Mohandas Gandhi: “Thoreau was a great writer, philosopher, poet, and withal a most practical man, that is, he taught nothing he was not prepared to practice in himself. He was one of the greatest and most moral men America has produced. At the time of the abolition of slavery movement, he wrote his famous essay ‘On the Duty of Civil Disobedience.’ He went to jail for the sake of his principles and suffering humanity. His essay has, therefore, been sanctified by suffering. Moreover, it is written for all time. Its incisive logic is unanswerable.” (1907)
Martin Luther King, Jr.: “During my student days I made my first contact with Henry David Thoreau's essay On Civil Disobedience and the theory of nonviolent resistance. Fascinated by the idea of refusing to cooperate with an evil system, I was so deeply moved that I reread the work several times. I became convinced that non-cooperation with evil is as much a moral obligation as is cooperation with good. No other person has been more eloquent and passionate in getting this idea across than Henry David Thoreau. As a result of his writings and personal witness, we are the heirs of a legacy of creative protest. The teachings of Thoreau came alive in our civil rights movement; indeed, they are more alive than ever before. Whether expressed in a sit-in at lunch counters or a freedom ride into Mississippi, these are outgrowths of Thoreau's insistence that evil must be resisted and that no moral man can patiently adjust to injustice.”
Thoreau’s Influence: "Thoreau's careful observations and devastating conclusions have rippled into time, becoming stronger as the weaknesses Thoreau noted have become more pronounced…Events that seem to be completely unrelated to his stay at Walden Pond have been influenced by it, including the national park system, the British labor movement, the creation of India, the civil rights movement, the hippie revolution, and the environmental movement.

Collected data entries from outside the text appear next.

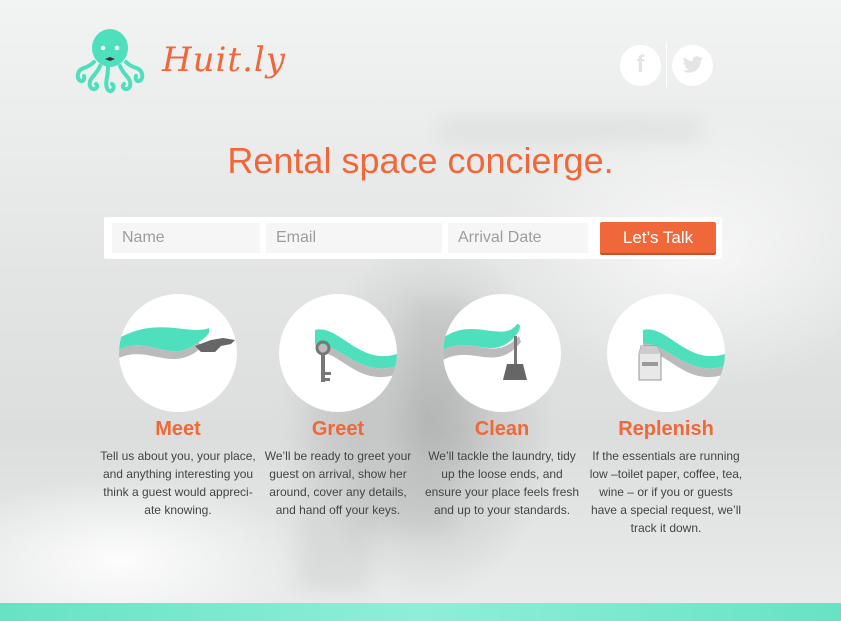 The height and width of the screenshot is (621, 841). Describe the element at coordinates (110, 62) in the screenshot. I see `octopus-icon` at that location.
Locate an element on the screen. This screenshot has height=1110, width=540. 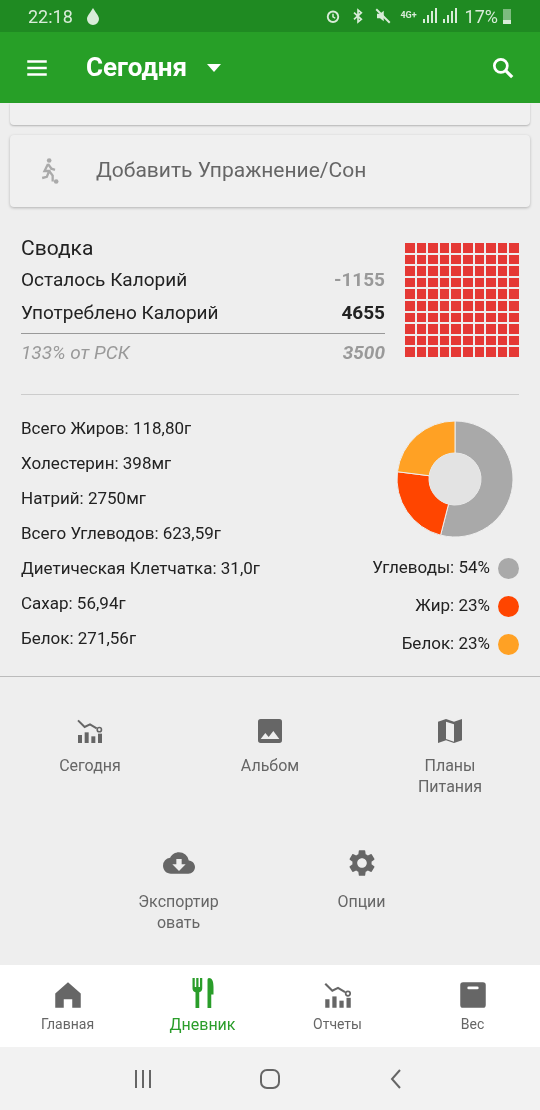
nutrient-line: Белок: 271,56г is located at coordinates (80, 638).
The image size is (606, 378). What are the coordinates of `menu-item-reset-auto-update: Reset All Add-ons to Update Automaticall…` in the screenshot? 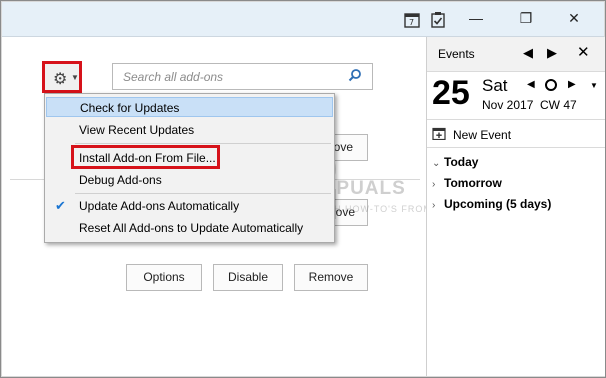 It's located at (190, 228).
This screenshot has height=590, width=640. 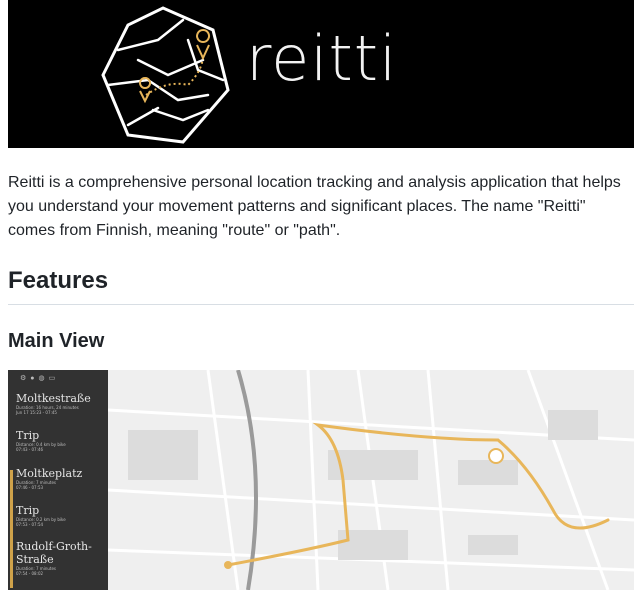 What do you see at coordinates (12, 529) in the screenshot?
I see `timeline-bar` at bounding box center [12, 529].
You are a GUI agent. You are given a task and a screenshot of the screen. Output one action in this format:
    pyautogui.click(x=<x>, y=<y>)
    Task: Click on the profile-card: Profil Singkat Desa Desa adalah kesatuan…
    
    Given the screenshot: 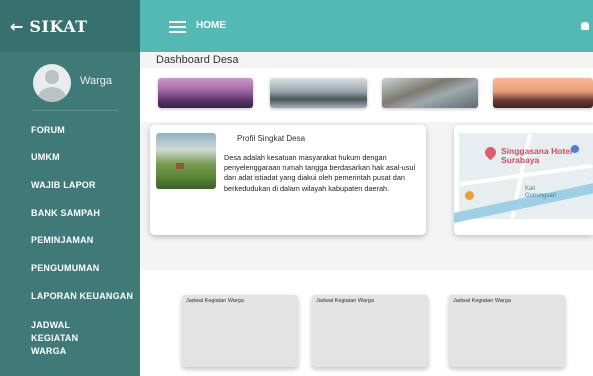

Today, Thoreau's words are quoted with feeling by liberals, socialists, anarchists, libertarians, and conservatives alike." —Ken Kifer
Wherever There Is Beauty… Thoreau’s death went relatively unnoticed. In November 1860, he caught a severe cold that slowly deepened into consumption (tuberculosis) from which he never recovered. On May 6, 1862, at the age of 44, Henry David Thoreau died. Months later, Ralph Waldo Emerson published a eulogy for his friend, “He was bred to no profession; he never married; he lived alone; he never went to church; he never voted; he refused to pay a tax to the State: he ate no flesh, he drank no wine, he never knew the use of tobacco; and, though a naturalist, he used neither trap nor gun. He chose, wisely, no doubt, for himself, to be the bachelor of thought and Nature. He had no talent for wealth, and knew how to be poor without the least hint of squalor or inelegance…Thoreau was sincerity itself.” Emerson’s eulogy concluded, “The country knows not yet, or in the least part, how great a son it has lost. His soul was made for the noblest society; he had in a short life exhausted the capabilities of this world; wherever there is knowledge, wherever there is virtue, wherever there is beauty, he will find a home.”
Memorable Quotes Henry David Thoreau 1"That government is best which governs least.” 2“Do not be too moral. You may cheat yourself out of much life. Aim above morality. Be not simply good; be good for something.” 3“How vain it is to sit down to write when you have not stood up to live.” 4“If you have built castles in the air, your work need not be lost; that is where they should be. Now put the foundations under them.” 5“In wildness is the preservation of the world.” 6“Our life is frittered away by detail. Simplify, simplify.” 7“Men have become the tools of their tools.” 8“Go confidently in the direction of your dreams! Live the life you've imagined. As you simplify your life, the laws of the universe will be simpler.” 9“A man is rich in proportion to the number of things he can afford to let alone.” 10“What is the use of a house if you haven't got a tolerable planet to put it on?”